- [Exercise]: Could you please retype all of the entries exactly as they appear?

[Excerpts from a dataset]
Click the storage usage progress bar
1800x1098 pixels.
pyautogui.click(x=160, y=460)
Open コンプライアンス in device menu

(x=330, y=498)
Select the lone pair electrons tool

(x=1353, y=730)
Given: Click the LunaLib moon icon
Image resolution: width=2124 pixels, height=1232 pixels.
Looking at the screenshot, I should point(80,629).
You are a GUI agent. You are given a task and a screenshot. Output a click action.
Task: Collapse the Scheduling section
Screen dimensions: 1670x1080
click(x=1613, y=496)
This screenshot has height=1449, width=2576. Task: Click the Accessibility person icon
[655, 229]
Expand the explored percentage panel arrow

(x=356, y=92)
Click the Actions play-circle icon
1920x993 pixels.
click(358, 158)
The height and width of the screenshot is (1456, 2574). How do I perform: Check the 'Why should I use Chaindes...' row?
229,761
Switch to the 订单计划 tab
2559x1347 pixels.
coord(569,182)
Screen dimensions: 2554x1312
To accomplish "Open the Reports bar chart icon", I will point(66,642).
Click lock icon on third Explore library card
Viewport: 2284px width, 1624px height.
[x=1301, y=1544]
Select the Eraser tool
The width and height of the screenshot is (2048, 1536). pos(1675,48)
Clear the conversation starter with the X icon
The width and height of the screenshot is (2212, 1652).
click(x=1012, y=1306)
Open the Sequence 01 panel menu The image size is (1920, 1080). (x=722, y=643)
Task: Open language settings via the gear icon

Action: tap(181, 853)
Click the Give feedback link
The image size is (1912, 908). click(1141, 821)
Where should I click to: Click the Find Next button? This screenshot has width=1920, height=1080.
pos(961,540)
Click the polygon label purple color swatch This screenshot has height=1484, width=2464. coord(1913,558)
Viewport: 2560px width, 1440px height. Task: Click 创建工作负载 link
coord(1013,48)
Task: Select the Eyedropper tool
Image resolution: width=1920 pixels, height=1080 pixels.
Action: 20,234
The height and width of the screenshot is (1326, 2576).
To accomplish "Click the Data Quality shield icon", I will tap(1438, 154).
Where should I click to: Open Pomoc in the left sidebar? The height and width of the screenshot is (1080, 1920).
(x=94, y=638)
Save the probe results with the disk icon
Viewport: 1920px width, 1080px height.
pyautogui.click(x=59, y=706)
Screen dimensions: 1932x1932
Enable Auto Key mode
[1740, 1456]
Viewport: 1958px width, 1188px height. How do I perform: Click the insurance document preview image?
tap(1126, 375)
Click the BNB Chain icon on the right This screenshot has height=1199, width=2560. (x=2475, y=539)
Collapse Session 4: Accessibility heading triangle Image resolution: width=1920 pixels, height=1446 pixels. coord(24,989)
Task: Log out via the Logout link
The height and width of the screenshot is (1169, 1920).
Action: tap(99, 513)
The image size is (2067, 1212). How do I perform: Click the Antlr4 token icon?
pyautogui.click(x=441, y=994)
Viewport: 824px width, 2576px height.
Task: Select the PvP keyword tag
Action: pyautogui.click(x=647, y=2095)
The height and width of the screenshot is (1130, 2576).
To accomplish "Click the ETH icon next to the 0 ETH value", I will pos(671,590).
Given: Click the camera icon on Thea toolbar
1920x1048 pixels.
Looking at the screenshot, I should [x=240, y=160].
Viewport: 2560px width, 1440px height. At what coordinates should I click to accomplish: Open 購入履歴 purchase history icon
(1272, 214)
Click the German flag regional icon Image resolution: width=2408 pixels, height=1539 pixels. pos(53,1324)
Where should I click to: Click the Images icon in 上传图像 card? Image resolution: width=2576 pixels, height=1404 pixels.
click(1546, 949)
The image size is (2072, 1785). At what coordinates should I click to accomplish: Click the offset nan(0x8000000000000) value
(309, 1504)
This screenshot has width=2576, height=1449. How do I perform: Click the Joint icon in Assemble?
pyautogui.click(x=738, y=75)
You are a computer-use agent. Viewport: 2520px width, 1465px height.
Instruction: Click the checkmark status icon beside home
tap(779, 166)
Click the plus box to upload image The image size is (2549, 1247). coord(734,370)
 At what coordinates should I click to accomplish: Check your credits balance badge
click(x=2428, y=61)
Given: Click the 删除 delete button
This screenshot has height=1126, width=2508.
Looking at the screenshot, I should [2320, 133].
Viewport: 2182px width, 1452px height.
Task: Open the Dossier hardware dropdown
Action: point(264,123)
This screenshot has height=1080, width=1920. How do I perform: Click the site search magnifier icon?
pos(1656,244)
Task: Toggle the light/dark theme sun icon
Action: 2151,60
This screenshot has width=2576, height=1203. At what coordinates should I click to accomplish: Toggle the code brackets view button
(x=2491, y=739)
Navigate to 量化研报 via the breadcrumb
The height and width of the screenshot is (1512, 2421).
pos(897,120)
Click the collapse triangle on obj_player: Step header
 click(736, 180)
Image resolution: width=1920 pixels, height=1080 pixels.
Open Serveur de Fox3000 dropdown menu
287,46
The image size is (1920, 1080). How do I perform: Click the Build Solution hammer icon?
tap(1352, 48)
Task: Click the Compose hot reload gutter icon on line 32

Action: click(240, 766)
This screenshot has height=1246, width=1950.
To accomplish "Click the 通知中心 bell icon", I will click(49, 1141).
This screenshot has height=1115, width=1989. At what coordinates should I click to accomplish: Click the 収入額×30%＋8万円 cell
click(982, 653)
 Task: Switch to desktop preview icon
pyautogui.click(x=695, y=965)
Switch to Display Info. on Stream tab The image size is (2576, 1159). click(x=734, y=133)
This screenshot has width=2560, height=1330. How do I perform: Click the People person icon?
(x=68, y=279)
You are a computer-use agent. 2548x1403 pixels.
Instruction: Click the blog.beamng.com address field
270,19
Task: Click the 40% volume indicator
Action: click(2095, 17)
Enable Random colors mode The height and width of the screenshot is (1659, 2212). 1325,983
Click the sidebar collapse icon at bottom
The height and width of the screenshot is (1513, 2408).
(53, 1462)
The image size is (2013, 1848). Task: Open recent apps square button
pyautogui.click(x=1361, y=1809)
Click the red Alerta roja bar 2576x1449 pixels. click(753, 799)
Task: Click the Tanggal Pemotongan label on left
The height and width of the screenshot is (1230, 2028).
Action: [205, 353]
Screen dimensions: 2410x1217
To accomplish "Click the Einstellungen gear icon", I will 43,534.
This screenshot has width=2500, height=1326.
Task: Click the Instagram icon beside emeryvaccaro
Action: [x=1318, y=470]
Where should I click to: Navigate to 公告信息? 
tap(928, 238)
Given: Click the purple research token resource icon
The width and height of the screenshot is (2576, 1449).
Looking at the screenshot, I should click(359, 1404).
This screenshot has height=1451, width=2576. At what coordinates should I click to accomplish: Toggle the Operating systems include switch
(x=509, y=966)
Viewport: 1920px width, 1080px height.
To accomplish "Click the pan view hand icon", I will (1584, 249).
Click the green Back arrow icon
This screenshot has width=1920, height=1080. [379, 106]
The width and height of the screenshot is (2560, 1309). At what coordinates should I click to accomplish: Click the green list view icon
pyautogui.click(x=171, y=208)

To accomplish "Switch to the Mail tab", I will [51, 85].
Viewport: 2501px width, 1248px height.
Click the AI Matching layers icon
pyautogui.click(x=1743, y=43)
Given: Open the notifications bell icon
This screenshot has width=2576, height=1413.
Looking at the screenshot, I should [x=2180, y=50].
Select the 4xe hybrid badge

- [Result of the exercise]:
Click the storage usage progress bar
1800x1098 pixels.
pyautogui.click(x=160, y=460)
Open コンプライアンス in device menu

(x=330, y=498)
Select the lone pair electrons tool

(x=1353, y=730)
Given: Click the LunaLib moon icon
Image resolution: width=2124 pixels, height=1232 pixels.
Looking at the screenshot, I should point(80,629).
You are a GUI agent. You are given a task and a screenshot. Output a click action.
Task: Collapse the Scheduling section
Screen dimensions: 1670x1080
click(x=1613, y=496)
This screenshot has height=1449, width=2576. Task: Click the Accessibility person icon
[655, 229]
Expand the explored percentage panel arrow

(x=356, y=92)
Click the Actions play-circle icon
1920x993 pixels.
click(358, 158)
The height and width of the screenshot is (1456, 2574). How do I perform: Check the 'Why should I use Chaindes...' row?
229,761
Switch to the 订单计划 tab
2559x1347 pixels.
coord(569,182)
Screen dimensions: 2554x1312
To accomplish "Open the Reports bar chart icon", I will point(66,642).
Click lock icon on third Explore library card
Viewport: 2284px width, 1624px height.
[x=1301, y=1544]
Select the Eraser tool
The width and height of the screenshot is (2048, 1536). pos(1675,48)
Clear the conversation starter with the X icon
The width and height of the screenshot is (2212, 1652).
click(x=1012, y=1306)
Open the Sequence 01 panel menu The image size is (1920, 1080). (x=722, y=643)
Task: Open language settings via the gear icon

Action: tap(181, 853)
Click the Give feedback link
The image size is (1912, 908). click(1141, 821)
Where should I click to: Click the Find Next button? This screenshot has width=1920, height=1080.
pos(961,540)
Click the polygon label purple color swatch This screenshot has height=1484, width=2464. coord(1913,558)
Viewport: 2560px width, 1440px height. Task: Click 创建工作负载 link
coord(1013,48)
Task: Select the Eyedropper tool
Image resolution: width=1920 pixels, height=1080 pixels.
Action: 20,234
The height and width of the screenshot is (1326, 2576).
To accomplish "Click the Data Quality shield icon", I will tap(1438, 154).
Where should I click to: Open Pomoc in the left sidebar? The height and width of the screenshot is (1080, 1920).
(x=94, y=638)
Save the probe results with the disk icon
Viewport: 1920px width, 1080px height.
pyautogui.click(x=59, y=706)
Screen dimensions: 1932x1932
Enable Auto Key mode
[1740, 1456]
Viewport: 1958px width, 1188px height. How do I perform: Click the insurance document preview image?
tap(1126, 375)
Click the BNB Chain icon on the right This screenshot has height=1199, width=2560. (x=2475, y=539)
Collapse Session 4: Accessibility heading triangle Image resolution: width=1920 pixels, height=1446 pixels. coord(24,989)
Task: Log out via the Logout link
The height and width of the screenshot is (1169, 1920).
Action: tap(99, 513)
The image size is (2067, 1212). How do I perform: Click the Antlr4 token icon?
pyautogui.click(x=441, y=994)
Viewport: 824px width, 2576px height.
Task: Select the PvP keyword tag
Action: pyautogui.click(x=647, y=2095)
The height and width of the screenshot is (1130, 2576).
To accomplish "Click the ETH icon next to the 0 ETH value", I will pos(671,590).
Given: Click the camera icon on Thea toolbar
1920x1048 pixels.
Looking at the screenshot, I should [x=240, y=160].
Viewport: 2560px width, 1440px height. At what coordinates should I click to accomplish: Open 購入履歴 purchase history icon
(1272, 214)
Click the German flag regional icon Image resolution: width=2408 pixels, height=1539 pixels. pos(53,1324)
Where should I click to: Click the Images icon in 上传图像 card? Image resolution: width=2576 pixels, height=1404 pixels.
click(1546, 949)
The image size is (2072, 1785). At what coordinates should I click to accomplish: Click the offset nan(0x8000000000000) value
(309, 1504)
This screenshot has width=2576, height=1449. How do I perform: Click the Joint icon in Assemble?
pyautogui.click(x=738, y=75)
You are a computer-use agent. Viewport: 2520px width, 1465px height.
Instruction: Click the checkmark status icon beside home
tap(779, 166)
Click the plus box to upload image The image size is (2549, 1247). coord(734,370)
 At what coordinates should I click to accomplish: Check your credits balance badge
click(x=2428, y=61)
Given: Click the 删除 delete button
This screenshot has height=1126, width=2508.
Looking at the screenshot, I should [2320, 133].
Viewport: 2182px width, 1452px height.
Task: Open the Dossier hardware dropdown
Action: point(264,123)
This screenshot has height=1080, width=1920. How do I perform: Click the site search magnifier icon?
pos(1656,244)
Task: Toggle the light/dark theme sun icon
Action: 2151,60
This screenshot has width=2576, height=1203. At what coordinates should I click to accomplish: Toggle the code brackets view button
(x=2491, y=739)
Navigate to 量化研报 via the breadcrumb
The height and width of the screenshot is (1512, 2421).
pos(897,120)
Click the collapse triangle on obj_player: Step header
 click(736, 180)
Image resolution: width=1920 pixels, height=1080 pixels.
Open Serveur de Fox3000 dropdown menu
287,46
The image size is (1920, 1080). How do I perform: Click the Build Solution hammer icon?
tap(1352, 48)
Task: Click the Compose hot reload gutter icon on line 32

Action: click(240, 766)
This screenshot has height=1246, width=1950.
To accomplish "Click the 通知中心 bell icon", I will click(49, 1141).
This screenshot has height=1115, width=1989. At what coordinates should I click to accomplish: Click the 収入額×30%＋8万円 cell
click(982, 653)
 Task: Switch to desktop preview icon
pyautogui.click(x=695, y=965)
Switch to Display Info. on Stream tab The image size is (2576, 1159). click(x=734, y=133)
This screenshot has width=2560, height=1330. How do I perform: Click the People person icon?
(x=68, y=279)
You are a computer-use agent. 2548x1403 pixels.
Instruction: Click the blog.beamng.com address field
270,19
Task: Click the 40% volume indicator
Action: click(2095, 17)
Enable Random colors mode The height and width of the screenshot is (1659, 2212). 1325,983
Click the sidebar collapse icon at bottom
The height and width of the screenshot is (1513, 2408).
(53, 1462)
The image size is (2013, 1848). Task: Open recent apps square button
pyautogui.click(x=1361, y=1809)
Click the red Alerta roja bar 2576x1449 pixels. click(753, 799)
Task: Click the Tanggal Pemotongan label on left
The height and width of the screenshot is (1230, 2028).
Action: [205, 353]
Screen dimensions: 2410x1217
To accomplish "Click the Einstellungen gear icon", I will 43,534.
This screenshot has width=2500, height=1326.
Task: Click the Instagram icon beside emeryvaccaro
Action: [x=1318, y=470]
Where should I click to: Navigate to 公告信息? 
tap(928, 238)
Given: Click the purple research token resource icon
The width and height of the screenshot is (2576, 1449).
Looking at the screenshot, I should click(359, 1404).
This screenshot has height=1451, width=2576. At what coordinates should I click to accomplish: Toggle the Operating systems include switch
(x=509, y=966)
Viewport: 1920px width, 1080px height.
To accomplish "Click the pan view hand icon", I will (1584, 249).
Click the green Back arrow icon
This screenshot has width=1920, height=1080. [379, 106]
The width and height of the screenshot is (2560, 1309). At what coordinates should I click to accomplish: Click the green list view icon
pyautogui.click(x=171, y=208)

To accomplish "Switch to the Mail tab", I will [51, 85].
Viewport: 2501px width, 1248px height.
Click the AI Matching layers icon
pyautogui.click(x=1743, y=43)
Given: Open the notifications bell icon
This screenshot has width=2576, height=1413.
Looking at the screenshot, I should [x=2180, y=50].
Select the 4xe hybrid badge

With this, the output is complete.